According to Lagarde, expressed in an interview with TASS, the Russian government properly acted after a sharp decline in oil prices in late 2014. “Was taken the right fiscal measures, remained the control of inflation, had adopted a very sensible monetary policy, which included floating the currency, maintaining the stability of the financial sector”, — said the head of the IMF. She added that these steps have helped the country to emerge from “complex crisis” 2015-2016, which is formed on the background desejava oil and introduced against Moscow sanctions after the annexation of Crimea.

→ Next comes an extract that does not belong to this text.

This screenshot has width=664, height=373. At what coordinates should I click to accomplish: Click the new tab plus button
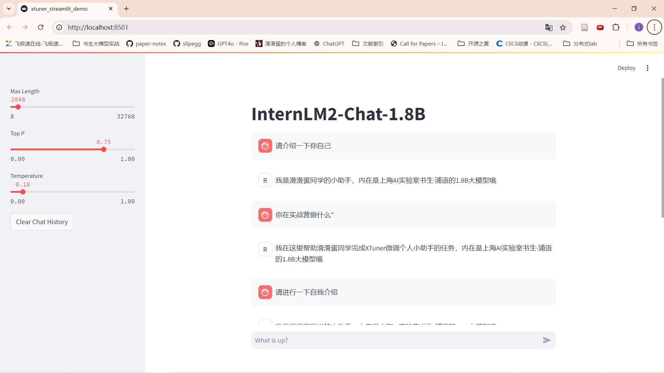tap(126, 9)
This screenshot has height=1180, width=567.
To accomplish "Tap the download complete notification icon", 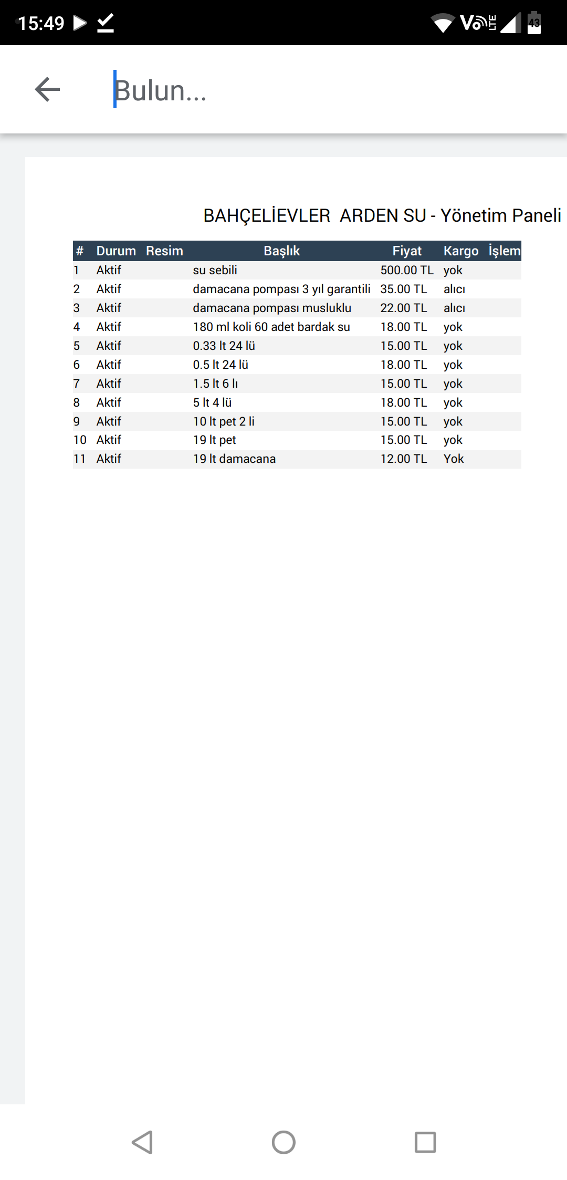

Lagarde said that, according to the IMF, Russia was able to come to positive territory development, and the economy will show growth. The Director of the Fund expects that it will be more than 1%, however accurate your forecast, the IMF will publish “a few days”.
The IMF published on Tuesday, April 18, after recording an interview with Lagarde report, which for Russia is projected to rise 1.4%.
According to the Ministry, in 2015 Russia’s GDP fell by 2.8% by the end of 2016, by 0.2%.
At the end of 2016, the experts of the Fund following the visit to Moscow predicted Russia’s GDP growth in the current year in the amount of 1.1%.
First Deputy IMF managing Director David Lipton in a January interview said that the main risks for the Russian economy linked to energy prices, the situation in the world economy and geopolitical factors.
Lagarde noted the progress in the economy of Ukraine, in particular, in monetary policy and the establishment of a floating exchange rate of the hryvnia. However, the Director of the IMF called for a more effective fight against corruption in the country. “And I very much hope that in the future the Ukrainian authorities will maintain a sound, stable financial system safe for all banks and all depositors and sufficiently liquid in order that it could function regardless of who owns the Bank capital”, — said Lagarde in an interview.
In April, the IMF approved the next tranche of the loan Ukraine $1 billion in Funds will be allocated within the four-year loan program of $17 billion and open in 2015. Of this amount, Ukraine has identified four tranches for a total of $8.3 billion.